One of the most valuable lessons I've learned while building enterprise data platforms wasn't about pipelines, ETL, or cloud architecture. It was about alert fatigue.
We had invested significant effort into building a comprehensive monitoring and alerting framework. We monitored pipeline failures, data freshness, schema changes, data quality validations, and infrastructure health. Technically, it worked. But we overlooked one important question: who actually needs to know?
Some alerts were being sent directly to business stakeholders when they only required engineering action. Other alerts highlighted temporary data quality mismatches caused by upstream dependencies outside our control. Every notification created uncertainty. Questions started appearing:
- Can we trust today's dashboard?
- Is the data broken again?
- Should we delay the report?
Ironically, our monitoring system — designed to increase confidence — was slowly reducing it.
The shift that changed everything
Instead of asking "what should we monitor?" we started asking "who should be notified, when, and what action can they actually take?" That simple shift changed everything.

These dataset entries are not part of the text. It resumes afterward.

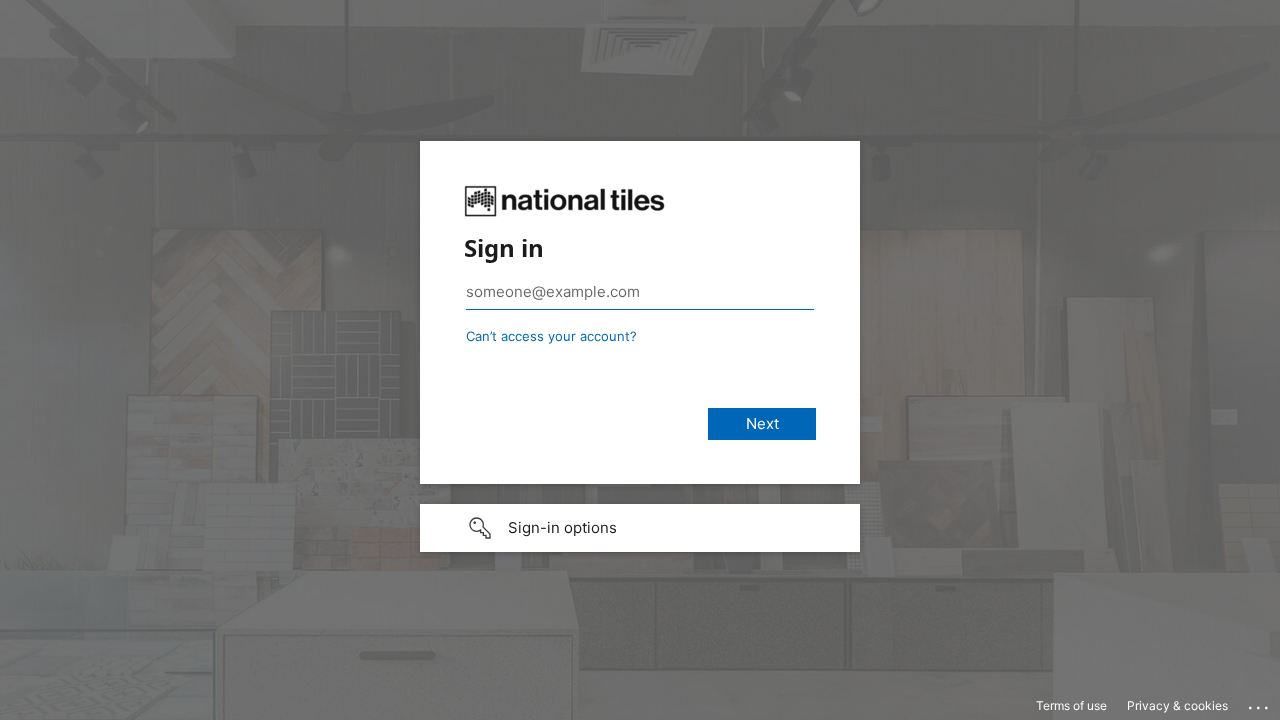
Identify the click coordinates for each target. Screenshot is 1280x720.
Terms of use (1071, 705)
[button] (640, 528)
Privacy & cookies (1177, 705)
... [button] (1260, 703)
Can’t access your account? (551, 336)
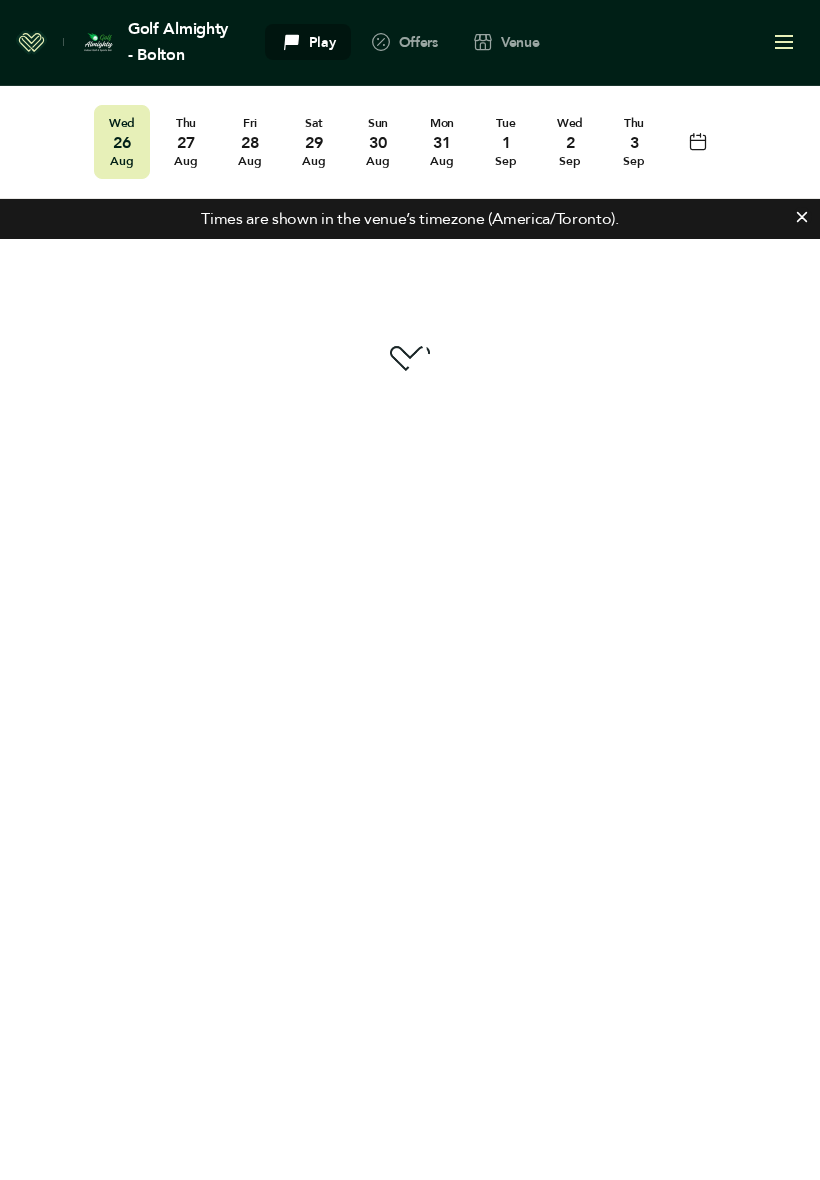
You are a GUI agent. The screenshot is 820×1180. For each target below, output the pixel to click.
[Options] (784, 42)
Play (322, 42)
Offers (418, 42)
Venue (520, 42)
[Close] (802, 217)
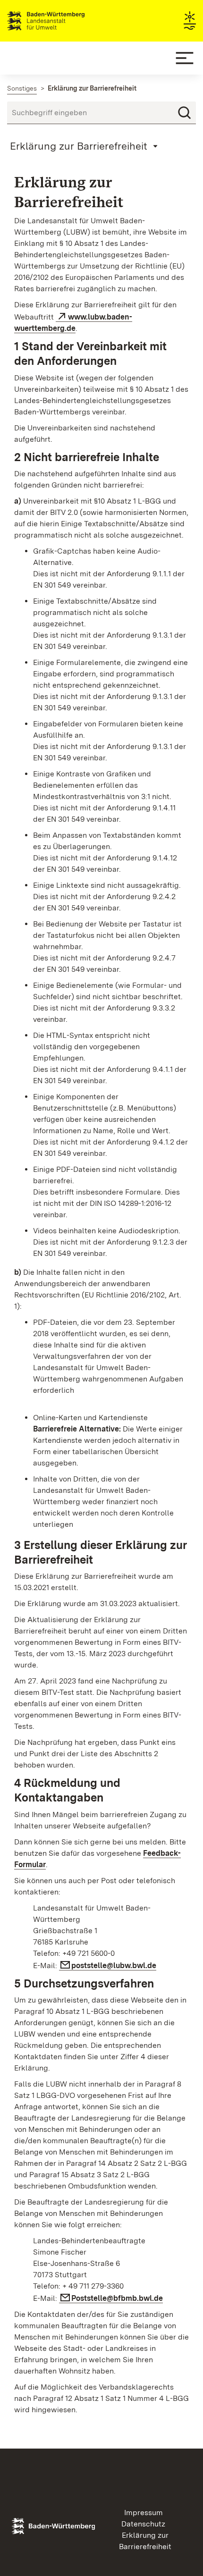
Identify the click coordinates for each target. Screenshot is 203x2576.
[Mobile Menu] (184, 58)
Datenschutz (143, 2523)
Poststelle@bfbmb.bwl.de (117, 2298)
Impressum (143, 2512)
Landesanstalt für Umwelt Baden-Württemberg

Today, I think of alerting in three layers:
Actionable & immediate
Technical issues requiring immediate investigation by the team that can actually fix them.
Awareness & coordination
Issues affecting dependent teams that require awareness or coordination, not a fire drill.
Material impact only
Only incidents that materially impact business decisions, reporting, or customer experience.
Observability is measured in trust, not notification count
Because data observability isn't measured by how many notifications you send. It's measured by how much trust you preserve.
Have you experienced alert fatigue in your data platform? How do you decide who should receive which alerts?